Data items
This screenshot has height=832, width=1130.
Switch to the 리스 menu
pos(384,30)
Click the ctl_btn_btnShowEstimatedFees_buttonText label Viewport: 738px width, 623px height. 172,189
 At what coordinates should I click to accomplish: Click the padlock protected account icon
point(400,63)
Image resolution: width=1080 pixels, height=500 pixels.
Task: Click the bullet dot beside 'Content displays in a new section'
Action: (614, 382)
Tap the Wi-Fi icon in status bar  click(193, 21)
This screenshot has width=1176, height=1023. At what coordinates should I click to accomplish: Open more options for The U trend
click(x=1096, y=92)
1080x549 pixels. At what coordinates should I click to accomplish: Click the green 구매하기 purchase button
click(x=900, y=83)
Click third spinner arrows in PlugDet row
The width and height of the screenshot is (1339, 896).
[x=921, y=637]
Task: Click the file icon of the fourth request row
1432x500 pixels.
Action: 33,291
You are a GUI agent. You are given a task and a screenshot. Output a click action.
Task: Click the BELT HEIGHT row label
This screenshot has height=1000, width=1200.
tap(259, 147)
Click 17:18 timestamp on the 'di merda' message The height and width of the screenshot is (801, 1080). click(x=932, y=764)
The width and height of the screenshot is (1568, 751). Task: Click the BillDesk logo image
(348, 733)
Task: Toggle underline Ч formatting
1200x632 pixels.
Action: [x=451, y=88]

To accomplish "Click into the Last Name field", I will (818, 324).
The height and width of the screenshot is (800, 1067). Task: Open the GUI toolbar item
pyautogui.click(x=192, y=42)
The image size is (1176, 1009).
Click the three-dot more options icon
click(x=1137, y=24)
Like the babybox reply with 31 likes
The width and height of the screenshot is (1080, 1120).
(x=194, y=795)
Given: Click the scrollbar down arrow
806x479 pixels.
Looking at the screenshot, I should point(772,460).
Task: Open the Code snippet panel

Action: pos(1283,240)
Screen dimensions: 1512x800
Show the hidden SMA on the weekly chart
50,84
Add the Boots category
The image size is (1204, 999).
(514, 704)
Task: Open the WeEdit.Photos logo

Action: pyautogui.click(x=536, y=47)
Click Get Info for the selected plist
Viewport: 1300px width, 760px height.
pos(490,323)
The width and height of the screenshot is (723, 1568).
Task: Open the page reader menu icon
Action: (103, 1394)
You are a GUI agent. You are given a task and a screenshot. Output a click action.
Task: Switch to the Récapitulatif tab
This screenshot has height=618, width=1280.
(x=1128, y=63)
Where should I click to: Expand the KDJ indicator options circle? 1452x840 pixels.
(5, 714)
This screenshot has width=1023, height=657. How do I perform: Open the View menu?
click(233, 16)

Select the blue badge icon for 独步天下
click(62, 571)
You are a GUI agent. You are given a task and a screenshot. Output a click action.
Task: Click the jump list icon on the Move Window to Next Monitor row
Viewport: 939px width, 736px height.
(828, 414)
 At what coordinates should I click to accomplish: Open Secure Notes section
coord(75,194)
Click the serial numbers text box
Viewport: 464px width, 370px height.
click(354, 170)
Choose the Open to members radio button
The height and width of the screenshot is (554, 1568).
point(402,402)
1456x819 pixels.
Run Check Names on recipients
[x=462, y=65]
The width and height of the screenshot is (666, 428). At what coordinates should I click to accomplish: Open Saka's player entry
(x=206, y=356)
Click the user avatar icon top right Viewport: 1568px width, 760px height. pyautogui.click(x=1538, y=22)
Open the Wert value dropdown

# TASK STATEMENT
Copy down the complete data exactly as supplied.

# RESULT FOR THIS EXERCISE
This screenshot has height=832, width=1130.
Switch to the 리스 menu
pos(384,30)
Click the ctl_btn_btnShowEstimatedFees_buttonText label Viewport: 738px width, 623px height. 172,189
 At what coordinates should I click to accomplish: Click the padlock protected account icon
point(400,63)
Image resolution: width=1080 pixels, height=500 pixels.
Task: Click the bullet dot beside 'Content displays in a new section'
Action: (614, 382)
Tap the Wi-Fi icon in status bar  click(193, 21)
This screenshot has width=1176, height=1023. At what coordinates should I click to accomplish: Open more options for The U trend
click(x=1096, y=92)
1080x549 pixels. At what coordinates should I click to accomplish: Click the green 구매하기 purchase button
click(x=900, y=83)
Click third spinner arrows in PlugDet row
The width and height of the screenshot is (1339, 896).
[x=921, y=637]
Task: Click the file icon of the fourth request row
1432x500 pixels.
Action: 33,291
You are a GUI agent. You are given a task and a screenshot. Output a click action.
Task: Click the BELT HEIGHT row label
This screenshot has height=1000, width=1200.
tap(259, 147)
Click 17:18 timestamp on the 'di merda' message The height and width of the screenshot is (801, 1080). click(x=932, y=764)
The width and height of the screenshot is (1568, 751). Task: Click the BillDesk logo image
(348, 733)
Task: Toggle underline Ч formatting
1200x632 pixels.
Action: [x=451, y=88]

To accomplish "Click into the Last Name field", I will (818, 324).
The height and width of the screenshot is (800, 1067). Task: Open the GUI toolbar item
pyautogui.click(x=192, y=42)
The image size is (1176, 1009).
Click the three-dot more options icon
click(x=1137, y=24)
Like the babybox reply with 31 likes
The width and height of the screenshot is (1080, 1120).
(x=194, y=795)
Given: Click the scrollbar down arrow
806x479 pixels.
Looking at the screenshot, I should point(772,460).
Task: Open the Code snippet panel

Action: pos(1283,240)
Screen dimensions: 1512x800
Show the hidden SMA on the weekly chart
50,84
Add the Boots category
The image size is (1204, 999).
(514, 704)
Task: Open the WeEdit.Photos logo

Action: pyautogui.click(x=536, y=47)
Click Get Info for the selected plist
Viewport: 1300px width, 760px height.
pos(490,323)
The width and height of the screenshot is (723, 1568).
Task: Open the page reader menu icon
Action: (103, 1394)
You are a GUI agent. You are given a task and a screenshot. Output a click action.
Task: Switch to the Récapitulatif tab
This screenshot has height=618, width=1280.
(x=1128, y=63)
Where should I click to: Expand the KDJ indicator options circle? 1452x840 pixels.
(5, 714)
This screenshot has width=1023, height=657. How do I perform: Open the View menu?
click(233, 16)

Select the blue badge icon for 独步天下
click(62, 571)
You are a GUI agent. You are given a task and a screenshot. Output a click action.
Task: Click the jump list icon on the Move Window to Next Monitor row
Viewport: 939px width, 736px height.
(828, 414)
 At what coordinates should I click to accomplish: Open Secure Notes section
coord(75,194)
Click the serial numbers text box
Viewport: 464px width, 370px height.
click(354, 170)
Choose the Open to members radio button
The height and width of the screenshot is (554, 1568).
point(402,402)
1456x819 pixels.
Run Check Names on recipients
[x=462, y=65]
The width and height of the screenshot is (666, 428). At what coordinates should I click to accomplish: Open Saka's player entry
(x=206, y=356)
Click the user avatar icon top right Viewport: 1568px width, 760px height. pyautogui.click(x=1538, y=22)
Open the Wert value dropdown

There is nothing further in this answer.